■ Exercise ■
Copy every line that holds the string "computer" from the data below.

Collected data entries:
▼

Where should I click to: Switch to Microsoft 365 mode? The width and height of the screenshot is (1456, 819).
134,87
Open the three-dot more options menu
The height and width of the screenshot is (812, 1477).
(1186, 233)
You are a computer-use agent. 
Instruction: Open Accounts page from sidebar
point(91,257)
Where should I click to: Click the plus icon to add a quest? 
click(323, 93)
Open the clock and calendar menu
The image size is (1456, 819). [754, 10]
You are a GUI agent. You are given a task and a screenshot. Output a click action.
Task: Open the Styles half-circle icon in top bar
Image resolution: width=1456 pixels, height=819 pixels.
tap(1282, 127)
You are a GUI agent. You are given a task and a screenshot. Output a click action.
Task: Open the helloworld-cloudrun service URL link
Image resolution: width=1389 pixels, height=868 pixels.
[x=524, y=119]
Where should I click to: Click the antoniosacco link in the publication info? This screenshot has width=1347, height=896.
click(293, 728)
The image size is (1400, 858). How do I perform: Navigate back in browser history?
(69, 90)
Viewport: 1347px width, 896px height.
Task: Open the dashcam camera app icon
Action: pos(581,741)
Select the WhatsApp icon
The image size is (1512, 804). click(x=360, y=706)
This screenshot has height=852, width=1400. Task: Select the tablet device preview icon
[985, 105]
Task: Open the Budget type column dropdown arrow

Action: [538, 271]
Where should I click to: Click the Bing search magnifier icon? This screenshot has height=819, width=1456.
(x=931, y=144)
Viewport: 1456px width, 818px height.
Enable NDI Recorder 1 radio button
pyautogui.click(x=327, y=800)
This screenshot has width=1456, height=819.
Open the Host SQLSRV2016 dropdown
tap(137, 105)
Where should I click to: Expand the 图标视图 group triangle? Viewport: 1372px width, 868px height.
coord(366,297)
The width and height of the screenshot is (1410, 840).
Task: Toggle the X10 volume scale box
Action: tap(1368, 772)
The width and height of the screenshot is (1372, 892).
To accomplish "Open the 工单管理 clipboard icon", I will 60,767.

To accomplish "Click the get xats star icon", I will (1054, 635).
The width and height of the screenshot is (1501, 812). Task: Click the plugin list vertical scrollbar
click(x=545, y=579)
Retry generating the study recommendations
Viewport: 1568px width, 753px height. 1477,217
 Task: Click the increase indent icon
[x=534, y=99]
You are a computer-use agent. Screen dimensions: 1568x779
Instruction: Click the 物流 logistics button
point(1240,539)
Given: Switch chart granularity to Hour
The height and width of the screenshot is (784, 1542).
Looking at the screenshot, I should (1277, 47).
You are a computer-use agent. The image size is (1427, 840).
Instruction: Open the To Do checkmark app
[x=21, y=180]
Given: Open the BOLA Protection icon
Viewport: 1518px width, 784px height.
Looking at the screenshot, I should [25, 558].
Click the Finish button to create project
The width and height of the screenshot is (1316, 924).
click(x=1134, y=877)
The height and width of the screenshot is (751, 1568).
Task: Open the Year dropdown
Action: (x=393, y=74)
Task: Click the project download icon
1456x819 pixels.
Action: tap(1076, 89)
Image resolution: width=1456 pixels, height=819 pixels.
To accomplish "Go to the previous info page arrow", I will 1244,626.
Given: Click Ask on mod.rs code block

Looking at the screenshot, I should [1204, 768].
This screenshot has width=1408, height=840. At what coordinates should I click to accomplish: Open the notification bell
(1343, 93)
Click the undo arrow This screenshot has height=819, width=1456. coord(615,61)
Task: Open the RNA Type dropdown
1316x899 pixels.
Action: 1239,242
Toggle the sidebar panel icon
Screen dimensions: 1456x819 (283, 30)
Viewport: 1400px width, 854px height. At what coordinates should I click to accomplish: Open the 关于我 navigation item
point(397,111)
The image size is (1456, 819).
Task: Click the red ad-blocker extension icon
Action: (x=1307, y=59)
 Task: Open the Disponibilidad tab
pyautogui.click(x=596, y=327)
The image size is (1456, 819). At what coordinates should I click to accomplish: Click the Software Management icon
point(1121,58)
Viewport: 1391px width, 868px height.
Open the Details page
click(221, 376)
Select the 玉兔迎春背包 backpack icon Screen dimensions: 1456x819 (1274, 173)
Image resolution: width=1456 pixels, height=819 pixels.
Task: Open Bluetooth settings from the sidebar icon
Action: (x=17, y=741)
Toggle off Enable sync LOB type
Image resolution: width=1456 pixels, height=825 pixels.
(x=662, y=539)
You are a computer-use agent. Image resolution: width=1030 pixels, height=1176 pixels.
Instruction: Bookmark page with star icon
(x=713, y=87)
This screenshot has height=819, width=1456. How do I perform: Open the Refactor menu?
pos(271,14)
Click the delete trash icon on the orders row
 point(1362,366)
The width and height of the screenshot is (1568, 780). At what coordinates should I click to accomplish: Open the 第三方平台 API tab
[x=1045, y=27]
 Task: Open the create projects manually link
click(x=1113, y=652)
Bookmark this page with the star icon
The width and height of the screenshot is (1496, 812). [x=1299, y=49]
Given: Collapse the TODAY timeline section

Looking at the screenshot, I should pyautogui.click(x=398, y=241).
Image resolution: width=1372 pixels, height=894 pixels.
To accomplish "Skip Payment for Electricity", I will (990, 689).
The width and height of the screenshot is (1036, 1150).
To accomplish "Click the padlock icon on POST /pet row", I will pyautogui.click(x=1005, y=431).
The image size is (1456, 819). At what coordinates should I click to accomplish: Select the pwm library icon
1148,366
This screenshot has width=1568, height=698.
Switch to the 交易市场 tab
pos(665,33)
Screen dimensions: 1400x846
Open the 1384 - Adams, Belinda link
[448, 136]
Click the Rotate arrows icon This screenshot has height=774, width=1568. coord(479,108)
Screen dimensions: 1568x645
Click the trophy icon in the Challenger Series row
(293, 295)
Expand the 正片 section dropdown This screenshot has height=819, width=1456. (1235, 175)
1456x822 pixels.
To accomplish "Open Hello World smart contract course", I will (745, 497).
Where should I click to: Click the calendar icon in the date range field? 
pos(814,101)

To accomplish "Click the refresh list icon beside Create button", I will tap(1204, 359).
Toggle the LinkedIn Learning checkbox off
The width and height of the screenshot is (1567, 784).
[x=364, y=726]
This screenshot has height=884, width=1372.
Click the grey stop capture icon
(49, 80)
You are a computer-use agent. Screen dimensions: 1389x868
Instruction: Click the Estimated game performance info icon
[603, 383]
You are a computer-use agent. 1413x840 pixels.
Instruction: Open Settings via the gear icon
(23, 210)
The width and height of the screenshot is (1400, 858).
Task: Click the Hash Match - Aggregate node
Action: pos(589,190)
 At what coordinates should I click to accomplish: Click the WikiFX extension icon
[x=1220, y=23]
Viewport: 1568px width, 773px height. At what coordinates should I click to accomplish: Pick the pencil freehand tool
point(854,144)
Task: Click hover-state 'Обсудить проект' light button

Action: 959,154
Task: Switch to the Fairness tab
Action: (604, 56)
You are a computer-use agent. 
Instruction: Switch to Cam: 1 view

▲

■ Expected output ■
You are a computer-use agent. 
You are a computer-use agent. Screen dimensions: 1568x779
You are a computer-use agent. The image size is (1427, 840).
You are a computer-use agent. Image resolution: width=1030 pixels, height=1176 pixels.
You are a computer-use agent. Screen dimensions: 1389x868
You are a computer-use agent. 1413x840 pixels.
You are a computer-use agent. 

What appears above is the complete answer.